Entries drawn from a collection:
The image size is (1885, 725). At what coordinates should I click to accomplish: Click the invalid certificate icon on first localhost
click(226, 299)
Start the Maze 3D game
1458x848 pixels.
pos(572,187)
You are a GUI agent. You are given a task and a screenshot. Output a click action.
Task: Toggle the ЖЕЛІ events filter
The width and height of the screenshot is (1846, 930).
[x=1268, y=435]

==

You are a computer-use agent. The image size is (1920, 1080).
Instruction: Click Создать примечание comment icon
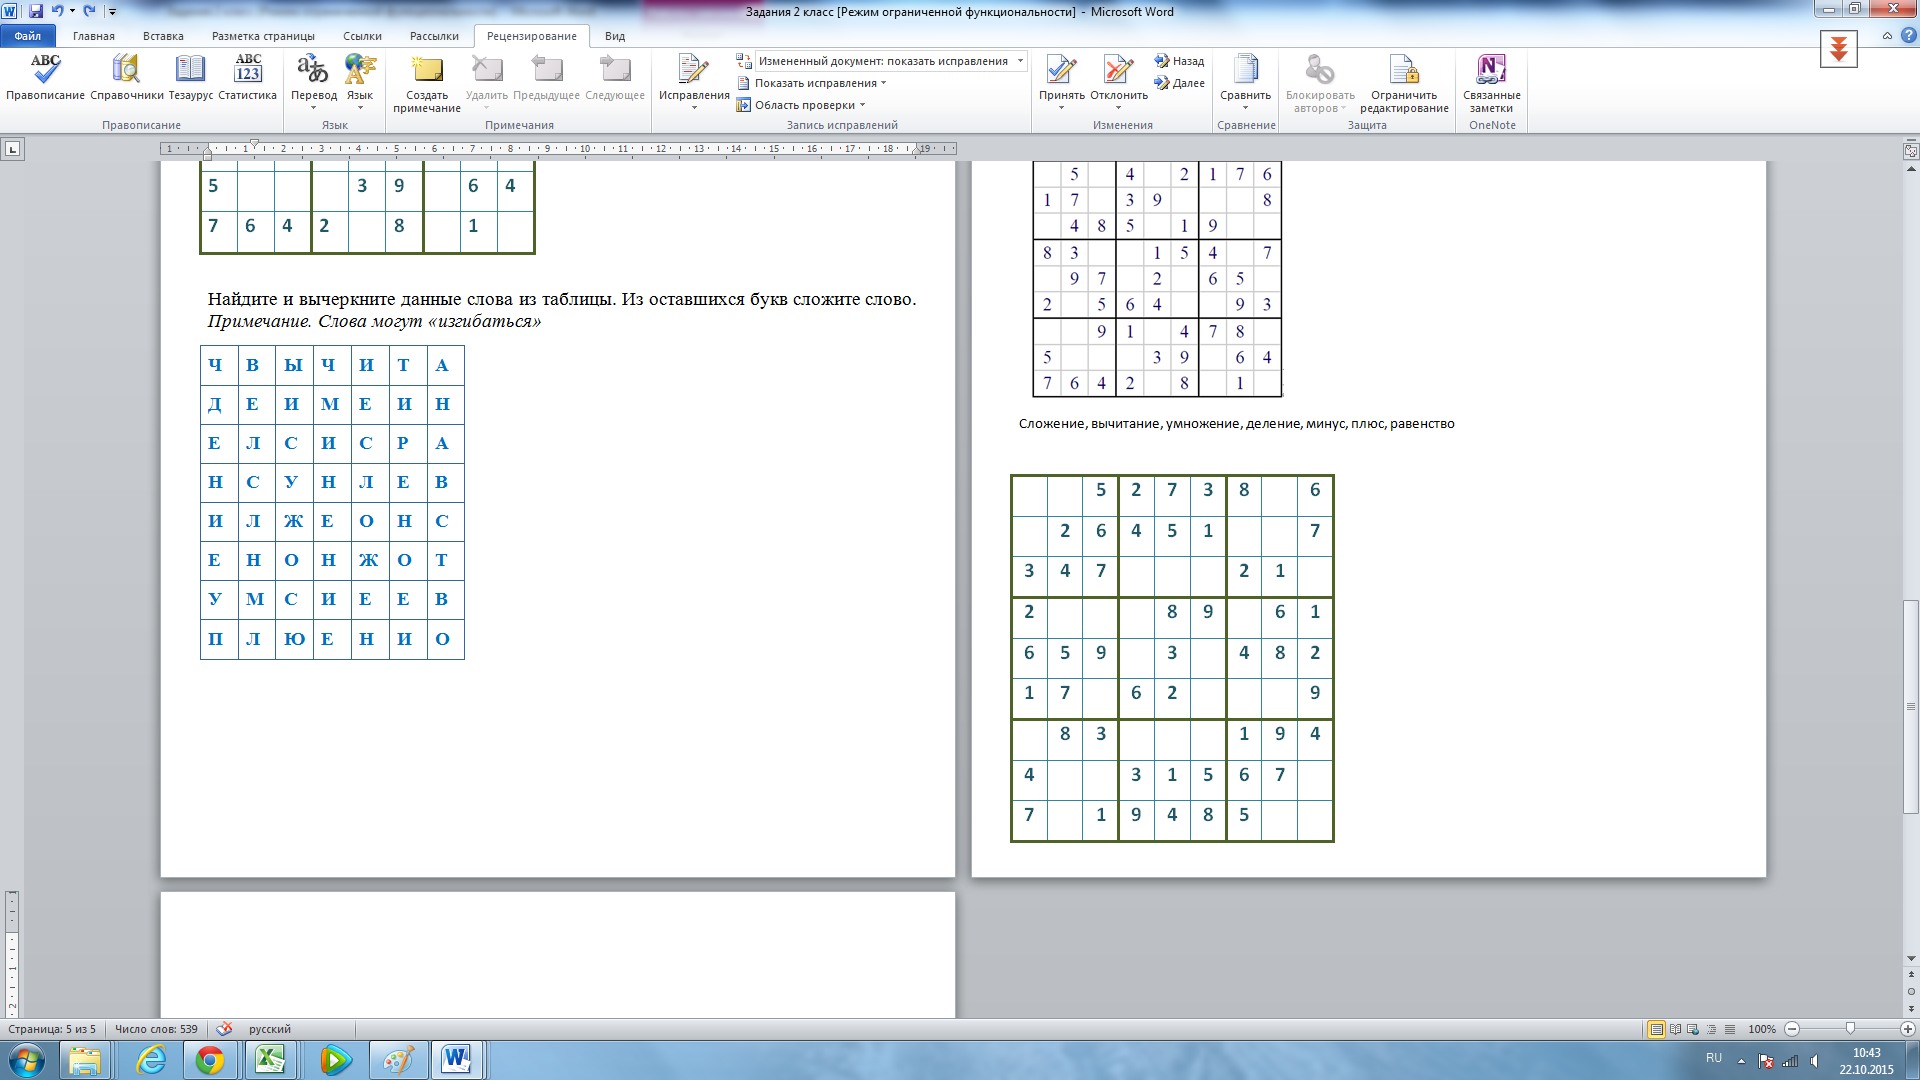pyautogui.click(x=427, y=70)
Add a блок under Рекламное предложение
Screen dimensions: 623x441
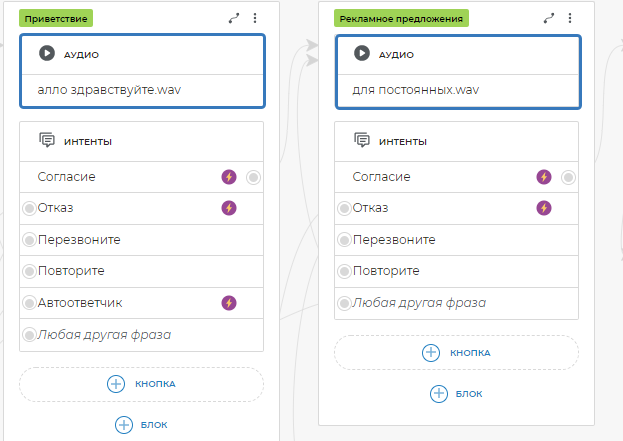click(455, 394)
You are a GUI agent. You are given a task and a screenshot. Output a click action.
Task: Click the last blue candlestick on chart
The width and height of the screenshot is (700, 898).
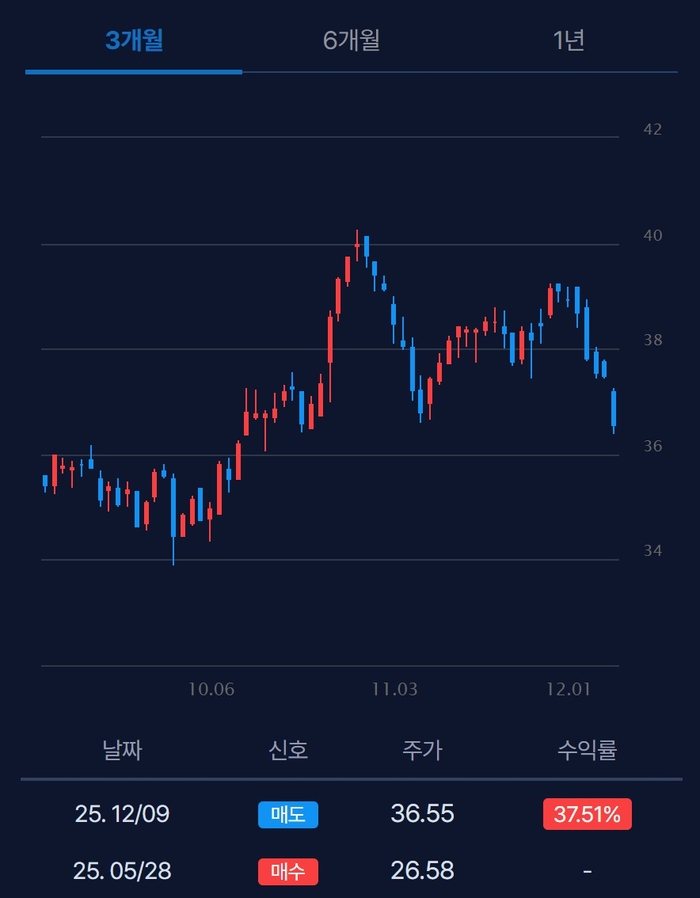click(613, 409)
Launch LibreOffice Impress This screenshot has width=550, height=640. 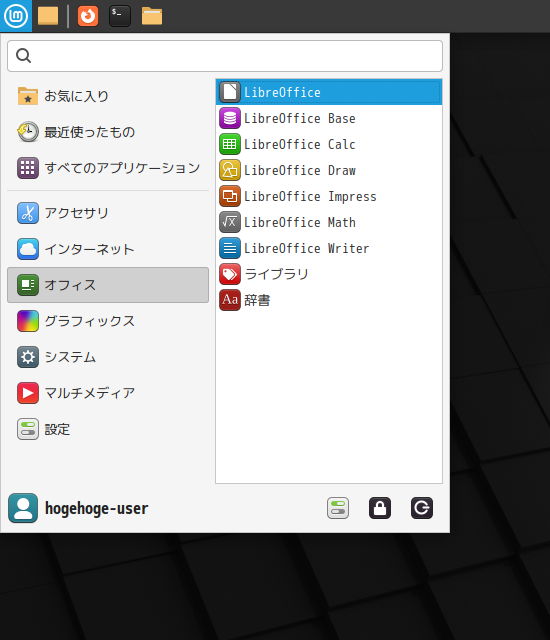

WHAT YOU HAVE TO DO: Tally the lines of the data above that contain the string "size". Reply with the number alone.

ANSWER TO THIS PROBLEM: 2